Use of thin silicone dressings for prolonged use of filtering facepiece respirators: Lessons from the universal community testing programme during the COVID-19

Abstract

A universal community testing programme (UCTP) was initiated by the government of the Hong Kong Special Administrative Region of the People's Republic of China, as part of a territory-wide initiative to enhance the control of the coronavirus disease (COVID-19) pandemic, to facilitate the early identification of asymptomatic patients in the community-transmission chain.
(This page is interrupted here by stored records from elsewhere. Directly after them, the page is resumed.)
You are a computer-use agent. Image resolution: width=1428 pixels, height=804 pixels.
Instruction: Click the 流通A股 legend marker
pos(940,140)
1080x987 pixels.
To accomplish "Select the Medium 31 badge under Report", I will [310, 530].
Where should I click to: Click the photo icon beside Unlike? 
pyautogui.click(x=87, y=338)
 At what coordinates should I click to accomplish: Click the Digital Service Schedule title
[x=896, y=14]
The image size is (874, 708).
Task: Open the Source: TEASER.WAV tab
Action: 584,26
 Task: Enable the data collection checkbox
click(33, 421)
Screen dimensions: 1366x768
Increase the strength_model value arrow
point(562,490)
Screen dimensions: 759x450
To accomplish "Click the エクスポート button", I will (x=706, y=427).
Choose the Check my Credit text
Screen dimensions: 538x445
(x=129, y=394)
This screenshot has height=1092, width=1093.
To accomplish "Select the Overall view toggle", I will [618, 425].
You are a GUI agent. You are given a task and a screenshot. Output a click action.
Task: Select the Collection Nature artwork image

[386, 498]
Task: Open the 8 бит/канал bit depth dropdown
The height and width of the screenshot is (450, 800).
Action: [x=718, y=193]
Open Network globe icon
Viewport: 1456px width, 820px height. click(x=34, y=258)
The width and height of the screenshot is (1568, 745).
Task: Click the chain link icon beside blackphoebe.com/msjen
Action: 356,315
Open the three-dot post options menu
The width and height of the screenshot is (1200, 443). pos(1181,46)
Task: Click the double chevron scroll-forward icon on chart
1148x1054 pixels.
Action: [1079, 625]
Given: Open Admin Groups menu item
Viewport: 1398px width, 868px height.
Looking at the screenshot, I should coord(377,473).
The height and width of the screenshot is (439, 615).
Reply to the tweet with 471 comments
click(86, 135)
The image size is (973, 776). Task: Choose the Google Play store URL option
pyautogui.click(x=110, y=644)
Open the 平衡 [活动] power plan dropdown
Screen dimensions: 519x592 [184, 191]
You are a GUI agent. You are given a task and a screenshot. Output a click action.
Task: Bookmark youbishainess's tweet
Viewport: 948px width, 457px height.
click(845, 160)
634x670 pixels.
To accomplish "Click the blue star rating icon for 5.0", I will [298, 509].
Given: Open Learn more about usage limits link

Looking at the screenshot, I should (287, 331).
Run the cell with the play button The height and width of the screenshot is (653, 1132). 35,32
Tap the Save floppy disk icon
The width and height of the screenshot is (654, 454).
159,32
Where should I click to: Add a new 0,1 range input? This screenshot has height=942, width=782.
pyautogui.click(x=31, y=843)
The authors (who were also engaged in this programme) observed that, at the end of their 6-hour shift, most of the HCPs sustained medical device-related pressure injuries (MDRPI), frequently on their faces, over the bridge of their nose, the upper cheeks, above the ears, lower jaws, and chin that caused pain and erythema. In this study, our team examined whether two different types of dressing (light silicone foam dressing and soft silicone perforated tape dressing) applied on the anatomical locations (including the bridge of the nose, upper cheek, above the ears, and lower jaw) would enable the wearer to pass the quantitative respirator fit testing that was conducted using a PortaCount Pro+ Respirator Fit Tester 8038. We also investigated if any skin reactions occurred after the participants worn the respirator with our applied dressing materials for 240 minutes in a safe laboratory setting. Lastly, we collected the qualitative feedback concerning how the participants felt about the performance of our dressing materials in preventing MDRPI associated with the prolonged use of tight-fitting FFRs. A small convenience sample of HCPs (n = 24) who participated in the UCTP was recruited. We randomly selected 12 participants for one type of dressing, and the rest for the second type of dressing. Quantitative fit testing showed an adequate seal of the respirators with the use of both types of thin dressings that were available in the clinical settings. All of the participants except one tolerated the dressings for prolonged use without any report of adverse skin reactions. Our findings may move a step forward in assisting the process of developing feasible pre-emptive skincare practice guidelines to reduce MDRPI during the prolonged use of nanofiber bacterial surgical respirators.